Each line in the entries that has the word "home" has to be copied.

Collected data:
^^^^

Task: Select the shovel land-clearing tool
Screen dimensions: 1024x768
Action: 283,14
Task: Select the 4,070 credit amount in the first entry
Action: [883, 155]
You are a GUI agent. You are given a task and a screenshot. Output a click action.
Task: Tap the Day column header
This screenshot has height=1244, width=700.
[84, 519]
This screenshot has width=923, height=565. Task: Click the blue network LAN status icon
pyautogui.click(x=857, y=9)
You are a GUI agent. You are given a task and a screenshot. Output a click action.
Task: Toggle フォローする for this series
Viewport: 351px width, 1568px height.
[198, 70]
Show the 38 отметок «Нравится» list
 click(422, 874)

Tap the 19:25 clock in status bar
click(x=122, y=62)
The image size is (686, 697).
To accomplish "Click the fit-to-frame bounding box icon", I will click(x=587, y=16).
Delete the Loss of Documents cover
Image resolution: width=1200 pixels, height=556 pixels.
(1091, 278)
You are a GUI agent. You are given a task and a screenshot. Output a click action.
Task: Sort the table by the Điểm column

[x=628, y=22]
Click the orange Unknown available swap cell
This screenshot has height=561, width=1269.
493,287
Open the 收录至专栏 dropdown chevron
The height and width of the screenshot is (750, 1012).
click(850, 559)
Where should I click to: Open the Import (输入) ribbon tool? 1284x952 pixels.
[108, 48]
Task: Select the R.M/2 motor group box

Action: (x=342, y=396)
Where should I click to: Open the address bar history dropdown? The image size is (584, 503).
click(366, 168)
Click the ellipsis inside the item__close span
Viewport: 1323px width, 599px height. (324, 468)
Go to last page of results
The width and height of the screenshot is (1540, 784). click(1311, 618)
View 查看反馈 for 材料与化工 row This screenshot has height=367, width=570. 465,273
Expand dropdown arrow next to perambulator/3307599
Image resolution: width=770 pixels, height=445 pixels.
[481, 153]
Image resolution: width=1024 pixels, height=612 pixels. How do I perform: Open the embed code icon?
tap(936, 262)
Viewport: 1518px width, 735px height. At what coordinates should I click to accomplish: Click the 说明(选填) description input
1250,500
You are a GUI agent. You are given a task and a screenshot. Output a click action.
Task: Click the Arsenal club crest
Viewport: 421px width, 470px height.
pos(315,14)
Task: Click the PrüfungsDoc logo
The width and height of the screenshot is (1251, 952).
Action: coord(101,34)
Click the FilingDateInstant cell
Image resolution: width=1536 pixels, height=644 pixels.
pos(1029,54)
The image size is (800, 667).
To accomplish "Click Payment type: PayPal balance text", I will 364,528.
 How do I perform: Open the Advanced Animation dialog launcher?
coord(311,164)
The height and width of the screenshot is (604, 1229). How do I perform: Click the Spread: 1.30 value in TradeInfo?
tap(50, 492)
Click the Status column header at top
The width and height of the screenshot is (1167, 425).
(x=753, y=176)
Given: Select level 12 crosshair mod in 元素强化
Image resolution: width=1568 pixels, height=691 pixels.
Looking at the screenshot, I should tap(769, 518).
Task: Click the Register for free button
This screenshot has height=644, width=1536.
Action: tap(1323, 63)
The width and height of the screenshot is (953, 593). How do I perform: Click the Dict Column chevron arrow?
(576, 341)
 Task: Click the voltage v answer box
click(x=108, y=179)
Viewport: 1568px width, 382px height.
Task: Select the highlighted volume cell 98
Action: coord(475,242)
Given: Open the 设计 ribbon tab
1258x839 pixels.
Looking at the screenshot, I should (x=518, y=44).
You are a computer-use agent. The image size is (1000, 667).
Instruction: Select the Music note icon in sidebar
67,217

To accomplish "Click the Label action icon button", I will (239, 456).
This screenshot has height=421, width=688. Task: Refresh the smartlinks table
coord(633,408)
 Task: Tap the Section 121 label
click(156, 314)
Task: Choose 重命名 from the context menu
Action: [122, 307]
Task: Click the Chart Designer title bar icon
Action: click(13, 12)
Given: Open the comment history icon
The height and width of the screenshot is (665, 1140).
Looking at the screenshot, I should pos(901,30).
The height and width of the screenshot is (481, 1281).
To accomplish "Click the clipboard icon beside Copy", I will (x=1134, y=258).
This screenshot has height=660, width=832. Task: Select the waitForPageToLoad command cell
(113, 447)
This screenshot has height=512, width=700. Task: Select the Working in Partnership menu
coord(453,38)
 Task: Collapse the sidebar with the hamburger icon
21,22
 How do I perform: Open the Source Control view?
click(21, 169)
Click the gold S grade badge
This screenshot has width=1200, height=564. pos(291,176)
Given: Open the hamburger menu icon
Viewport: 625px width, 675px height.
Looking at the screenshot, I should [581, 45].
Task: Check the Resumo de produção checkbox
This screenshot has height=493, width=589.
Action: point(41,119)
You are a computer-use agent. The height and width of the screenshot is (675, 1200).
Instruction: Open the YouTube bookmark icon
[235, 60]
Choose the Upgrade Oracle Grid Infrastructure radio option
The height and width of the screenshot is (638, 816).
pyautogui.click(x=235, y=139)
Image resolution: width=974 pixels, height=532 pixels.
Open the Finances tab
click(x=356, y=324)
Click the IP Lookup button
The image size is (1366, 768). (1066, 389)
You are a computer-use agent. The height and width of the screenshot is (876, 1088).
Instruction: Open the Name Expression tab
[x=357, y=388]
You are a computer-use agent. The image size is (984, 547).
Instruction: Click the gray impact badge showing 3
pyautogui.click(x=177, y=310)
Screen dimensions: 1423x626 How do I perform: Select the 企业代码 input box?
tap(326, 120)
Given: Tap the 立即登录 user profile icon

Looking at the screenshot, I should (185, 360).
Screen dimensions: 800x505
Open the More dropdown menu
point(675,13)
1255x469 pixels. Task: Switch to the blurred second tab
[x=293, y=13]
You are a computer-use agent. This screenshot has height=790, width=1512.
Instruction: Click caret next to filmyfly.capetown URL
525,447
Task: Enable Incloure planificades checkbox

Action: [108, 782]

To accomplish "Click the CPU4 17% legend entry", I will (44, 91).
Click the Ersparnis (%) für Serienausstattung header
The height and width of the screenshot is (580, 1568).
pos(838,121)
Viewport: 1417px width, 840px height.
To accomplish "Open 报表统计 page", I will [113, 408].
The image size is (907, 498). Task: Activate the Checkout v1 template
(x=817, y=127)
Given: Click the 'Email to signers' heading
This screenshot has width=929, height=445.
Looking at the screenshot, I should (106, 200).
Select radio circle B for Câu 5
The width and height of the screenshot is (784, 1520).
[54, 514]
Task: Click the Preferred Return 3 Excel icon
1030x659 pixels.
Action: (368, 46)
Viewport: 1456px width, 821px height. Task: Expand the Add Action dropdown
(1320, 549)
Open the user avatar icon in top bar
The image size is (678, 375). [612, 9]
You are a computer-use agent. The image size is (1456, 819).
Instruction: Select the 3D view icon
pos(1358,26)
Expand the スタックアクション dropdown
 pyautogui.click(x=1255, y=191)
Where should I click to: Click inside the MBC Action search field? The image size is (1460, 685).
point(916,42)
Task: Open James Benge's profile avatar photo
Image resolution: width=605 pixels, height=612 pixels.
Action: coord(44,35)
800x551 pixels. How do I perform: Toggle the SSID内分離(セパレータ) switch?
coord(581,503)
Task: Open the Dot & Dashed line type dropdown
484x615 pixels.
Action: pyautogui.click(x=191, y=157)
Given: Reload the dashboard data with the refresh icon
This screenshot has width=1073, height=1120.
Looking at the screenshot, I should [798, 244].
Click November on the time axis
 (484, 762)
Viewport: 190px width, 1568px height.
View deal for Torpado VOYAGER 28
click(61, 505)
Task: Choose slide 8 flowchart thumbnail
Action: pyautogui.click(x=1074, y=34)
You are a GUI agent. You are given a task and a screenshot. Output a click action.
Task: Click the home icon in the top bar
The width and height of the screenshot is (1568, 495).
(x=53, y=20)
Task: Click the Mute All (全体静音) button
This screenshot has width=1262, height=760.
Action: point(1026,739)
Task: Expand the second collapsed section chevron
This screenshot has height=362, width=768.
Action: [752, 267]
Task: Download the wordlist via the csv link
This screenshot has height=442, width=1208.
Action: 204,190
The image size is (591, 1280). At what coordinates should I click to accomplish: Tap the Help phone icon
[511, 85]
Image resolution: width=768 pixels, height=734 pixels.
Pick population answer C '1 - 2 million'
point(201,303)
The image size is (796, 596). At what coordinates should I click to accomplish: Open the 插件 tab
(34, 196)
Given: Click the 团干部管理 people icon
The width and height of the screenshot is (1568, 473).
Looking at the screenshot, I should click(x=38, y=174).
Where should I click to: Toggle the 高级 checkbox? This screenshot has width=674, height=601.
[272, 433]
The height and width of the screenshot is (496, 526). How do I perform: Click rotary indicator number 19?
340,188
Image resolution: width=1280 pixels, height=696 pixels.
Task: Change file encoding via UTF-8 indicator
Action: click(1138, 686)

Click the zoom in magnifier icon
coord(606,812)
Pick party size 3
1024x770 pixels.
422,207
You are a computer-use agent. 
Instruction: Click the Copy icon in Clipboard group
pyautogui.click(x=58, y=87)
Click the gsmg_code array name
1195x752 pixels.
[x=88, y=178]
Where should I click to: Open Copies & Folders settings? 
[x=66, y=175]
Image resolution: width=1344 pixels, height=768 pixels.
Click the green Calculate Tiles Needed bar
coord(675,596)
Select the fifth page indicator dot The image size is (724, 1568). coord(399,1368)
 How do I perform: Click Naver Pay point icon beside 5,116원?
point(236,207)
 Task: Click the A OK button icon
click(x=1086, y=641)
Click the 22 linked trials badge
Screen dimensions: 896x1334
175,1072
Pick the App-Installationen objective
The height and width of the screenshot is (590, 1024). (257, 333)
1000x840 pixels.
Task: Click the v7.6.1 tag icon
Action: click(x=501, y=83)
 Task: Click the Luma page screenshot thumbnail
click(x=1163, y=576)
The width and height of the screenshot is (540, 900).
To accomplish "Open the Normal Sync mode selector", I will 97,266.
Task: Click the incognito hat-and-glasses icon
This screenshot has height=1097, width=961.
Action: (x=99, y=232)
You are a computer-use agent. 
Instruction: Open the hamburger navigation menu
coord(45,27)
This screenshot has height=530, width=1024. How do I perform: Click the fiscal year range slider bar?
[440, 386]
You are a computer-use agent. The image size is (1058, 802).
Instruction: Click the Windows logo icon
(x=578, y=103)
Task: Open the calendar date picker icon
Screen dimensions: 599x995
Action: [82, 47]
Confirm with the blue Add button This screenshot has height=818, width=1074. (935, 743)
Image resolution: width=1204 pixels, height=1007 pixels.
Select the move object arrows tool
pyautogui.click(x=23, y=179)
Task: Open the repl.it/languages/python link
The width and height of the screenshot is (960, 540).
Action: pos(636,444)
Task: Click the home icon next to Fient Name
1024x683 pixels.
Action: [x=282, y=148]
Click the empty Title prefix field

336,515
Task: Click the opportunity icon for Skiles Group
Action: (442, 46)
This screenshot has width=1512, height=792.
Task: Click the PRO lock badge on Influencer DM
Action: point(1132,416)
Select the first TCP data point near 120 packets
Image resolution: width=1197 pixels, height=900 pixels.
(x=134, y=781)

^^^^

Your response:
Task: Click the home icon in the top bar
Task: Click the home icon next to Fient Name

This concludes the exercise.